Die österreichischen Universitäten sind in dem von der Shanghai Jiao Tong University jährlich erstellten weltweiten Uni-Ranking insgesamt leicht zurückgefallen.

Während die Universitäten Wien und Graz sowie die drei Medizin-Unis ihre Plätze ungefähr halten konnten, büßten die Universität Innsbruck und die Technische Universität (TU) Wien Plätze ein. Keine großen Änderungen gab es an der Spitze: Auf Platz eins liegt wie im Vorjahr Harvard. Dahinter folgen Stanford und Berkeley, die beide mit der University of Cambridge die beste europäische Hochschule überholt haben.

Für ihre Zusammenstellung hat die Shanghai Jiao Tong University primär forschungsorientierte Indikatoren wie die Anzahl der Nobelpreis- und Fields-Medaillen-Gewinner unter den Absolventen bzw. dem Lehrpersonal, die Anzahl der in wissenschaftlichen Publikationen häufig zitierten Forscher in verschiedenen Disziplinen, die Anzahl der in den Zeitschriften „Nature“ und „Science“ publizierten Artikel und die Zahl der Forscher verwendet.

Ungebrochen ist bei dem Ranking nach diesen Kriterien die Vormachtstellung der US-Unis: Unter den ersten 20 Plätzen sind 17 US-Unis. Durchbrochen wird diese Phalanx nur durch die beiden britischen Universitäten Cambridge (Platz vier) und Oxford (Platz zehn) sowie die Tokyo University (Platz 20).

Die beste kontinentaleuropäische und gleichzeitig beste deutschsprachige Universität ist weiterhin die Eidgenössisch Technische Hochschule (ETH) Zürich auf Platz 27. Im deutschen Sprachraum folgen die Universität München (53), die Technische Universität (TU) München (56) und die Universität Zürich (58).

Beste österreichische Universität ist nach wie vor die Uni Wien in der Gruppe zwischen dem 151. und 202. Platz. Die Medizin-Uni Wien findet sich ebenfalls wie im Vorjahr in der Gruppe zwischen Rang 203 und 304 (ab Platz 101 wird in 50er Gruppen, ab Platz 201 nur noch in 100er-Gruppen gereiht). Die Uni Innsbruck ist um eine Hunderter-Gruppe zurückgerutscht und findet sich nun wie die Uni Graz (unverändert) auf den Plätzen 305 bis 401. Die Medizin-Unis Graz und Innsbruck werden wie 2006 auf den Plätzen 402 bis 508 gereiht, in der gleichen Kategorie findet sich heuer auch die TU Wien, die um eine Hundertergruppe zurückgerutscht ist.

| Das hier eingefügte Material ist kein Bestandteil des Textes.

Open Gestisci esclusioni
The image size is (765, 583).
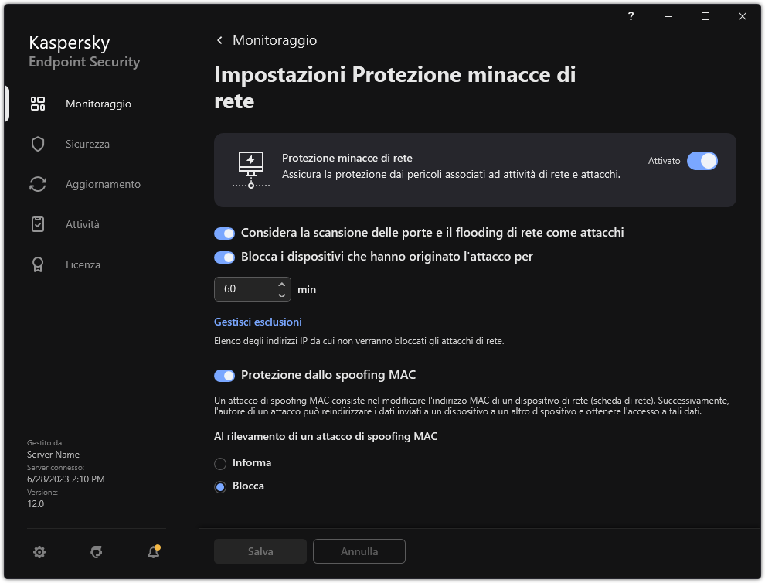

In einer eigenen Europa-Auswertung nehmen Cambridge, Oxford, das Imperial College London, das University College London (alle Großbritannien), die ETH Zürich, die Universität Paris 06, die Universität Utrecht (Niederlande), die Universität Kopenhagen, die University Manchester (Großbritannien) und die Universität Paris 11 die ersten zehn Plätze ein. Die Universität Wien landete wie im Vorjahr in der Gruppe zwischen den Rängen 57 bis 80, die Medizin-Uni Wien ebenfalls unverändert zwischen dem 81. und 123. Platz. Die Uni Innsbruck ist dagegen nicht mehr in den Top 100 vertreten.